# Exercise brief:
Go through the data and report how many lines include the word "screenshot", giving only the number.
╭─ Records for the task
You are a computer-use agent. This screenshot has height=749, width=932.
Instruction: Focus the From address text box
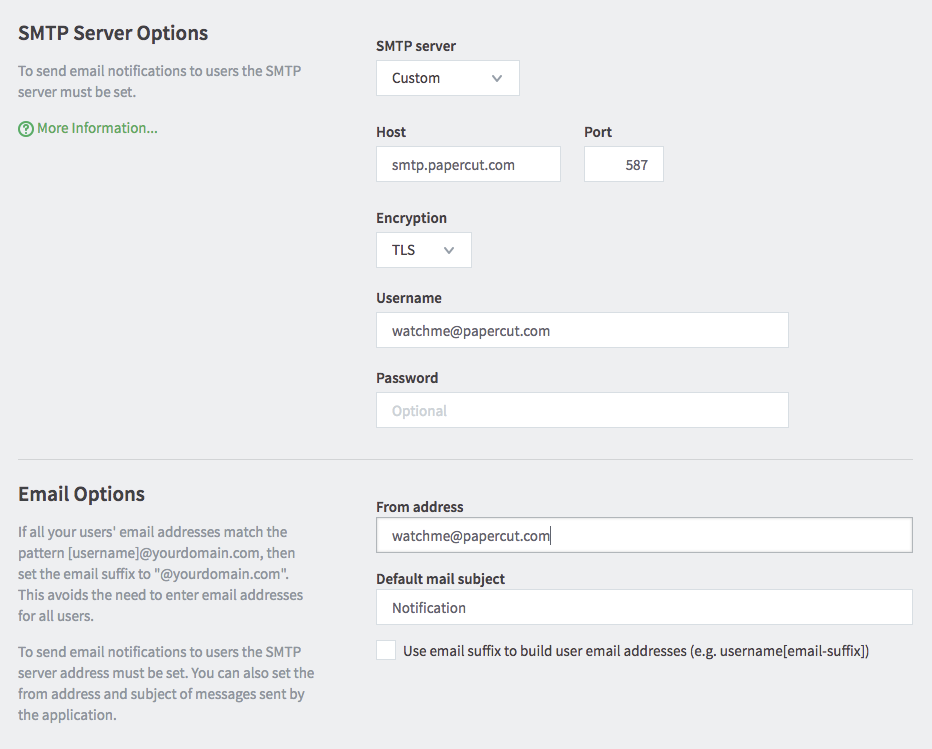click(x=644, y=535)
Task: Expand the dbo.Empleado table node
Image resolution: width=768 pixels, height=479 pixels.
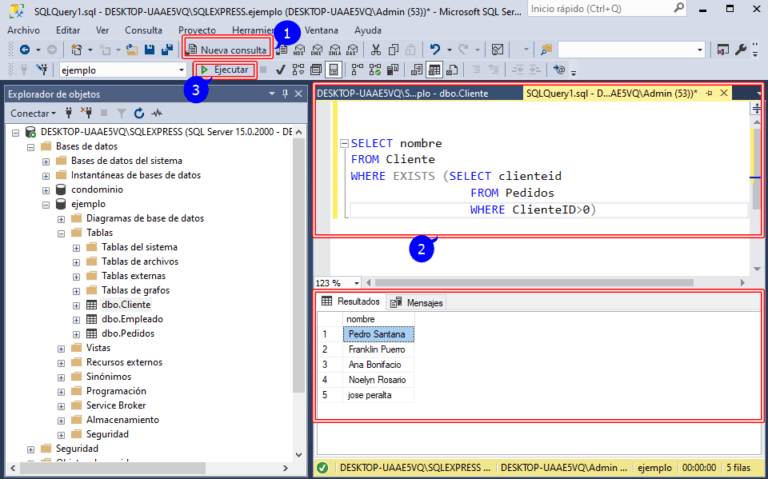Action: [77, 319]
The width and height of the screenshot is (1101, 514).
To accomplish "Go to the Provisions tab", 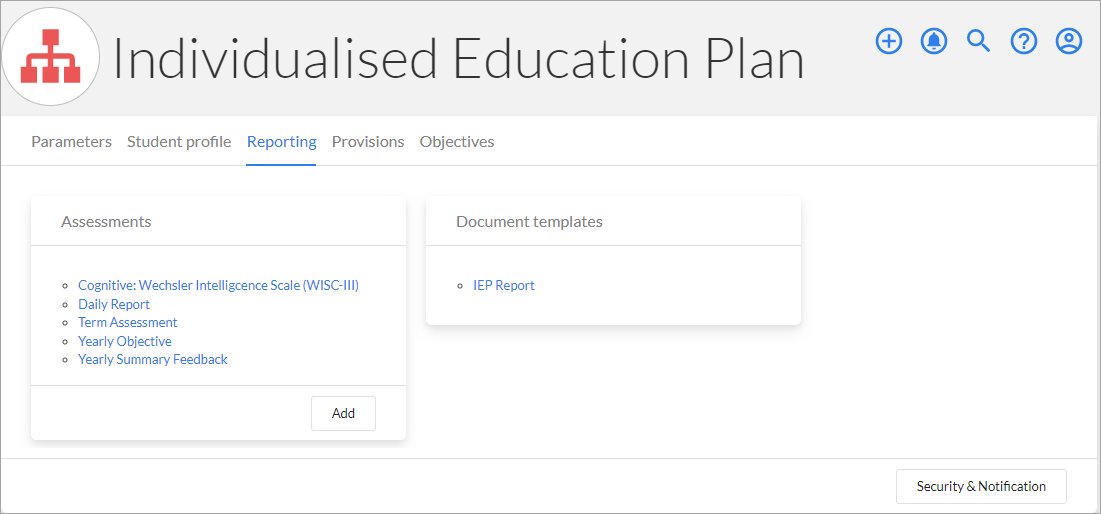I will point(368,142).
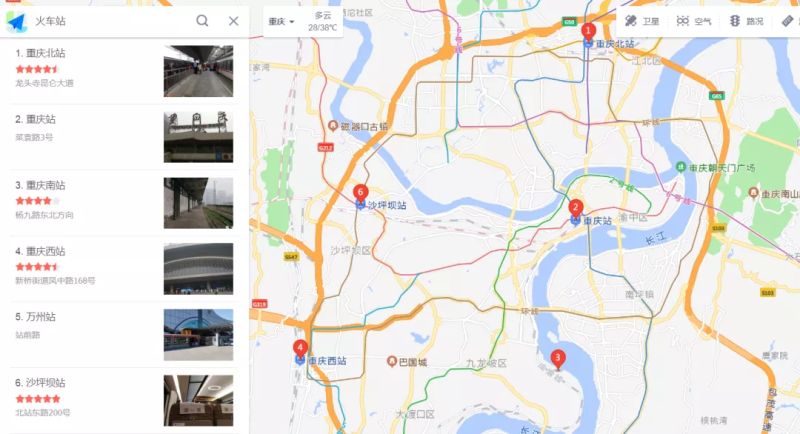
╰─
# Reply to the exercise:
2